Pero la ramita no se hundió en la
desesperación y el odio, pese a que tuvo muchas tentaciones a hacerlo. Y
comenzó a expandir su rama y su escaso forraje con el objetivo de poder llegar
a todas las ramas que habitaban aquella zona prohibida del tronco. Poco a poco,
las ramas superiores fueron escuchando lo que la ramita, pequeña para ellas,
les decía. Y entonces hubo algunas ramas que se atrevieron a mirar hacia abajo
y percatarse de la situación real del tronco. Éstas, se desprendieron de parte
de su forraje y animales y lo lanzaron a las zonas intermedia y baja del
tronco.

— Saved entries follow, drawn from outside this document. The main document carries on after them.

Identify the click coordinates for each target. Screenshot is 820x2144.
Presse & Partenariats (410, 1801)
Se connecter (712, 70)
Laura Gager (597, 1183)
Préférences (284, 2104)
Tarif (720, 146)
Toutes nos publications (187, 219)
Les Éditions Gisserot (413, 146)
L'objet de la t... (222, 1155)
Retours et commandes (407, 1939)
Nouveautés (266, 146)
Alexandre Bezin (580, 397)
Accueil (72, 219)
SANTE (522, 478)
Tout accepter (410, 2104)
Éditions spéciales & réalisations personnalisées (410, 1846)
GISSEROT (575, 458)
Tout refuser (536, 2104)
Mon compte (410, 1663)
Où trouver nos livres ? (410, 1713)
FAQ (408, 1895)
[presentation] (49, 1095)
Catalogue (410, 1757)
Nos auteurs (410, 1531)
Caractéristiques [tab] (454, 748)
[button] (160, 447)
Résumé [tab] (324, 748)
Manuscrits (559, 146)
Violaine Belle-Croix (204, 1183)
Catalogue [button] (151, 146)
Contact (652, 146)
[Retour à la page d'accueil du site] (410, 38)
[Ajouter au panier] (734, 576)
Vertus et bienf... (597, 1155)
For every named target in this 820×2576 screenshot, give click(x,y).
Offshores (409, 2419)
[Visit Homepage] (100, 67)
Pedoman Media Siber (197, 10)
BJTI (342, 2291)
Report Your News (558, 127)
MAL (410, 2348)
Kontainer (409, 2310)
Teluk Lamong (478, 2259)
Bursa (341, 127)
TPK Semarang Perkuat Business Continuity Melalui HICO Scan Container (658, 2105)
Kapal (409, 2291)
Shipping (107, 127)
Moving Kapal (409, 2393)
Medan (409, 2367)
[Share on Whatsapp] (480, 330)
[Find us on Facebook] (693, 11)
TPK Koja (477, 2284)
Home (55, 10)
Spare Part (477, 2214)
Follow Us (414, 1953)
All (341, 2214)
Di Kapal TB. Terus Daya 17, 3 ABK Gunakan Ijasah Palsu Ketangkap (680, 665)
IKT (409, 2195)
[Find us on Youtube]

Pero hubo muchas otros que prefirieron continuar su camino, no mirando
más allá de la punta de sus hojas ni del perfecto pelaje de sus aves y sus
roedores.
A día de hoy, cuentan que todavía
hay ramas que crecen de manera muy débil en la zona más baja y son llevadas,
sin pena ni gloria por el viento. En cambio hay otras ramas que han podido
corregir su crecimiento y hoy, gracias al testimonio y la lucha de aquella
ramita, son ramas sanas y robustas, con su forraje y sus animalitos.
Tronco sigue manteniéndose entre la
vejez y la juventud. Llora cuando una de sus ramas sufre. Y ríe con las que,
con una causa decente, ríen. Hay muchas ramas que piensan que no ha cambiado
nada en el árbol, pero todos los habitantes del gran tronco saben que lo que
hizo la humilde ramita en su día no fue para nada en vano.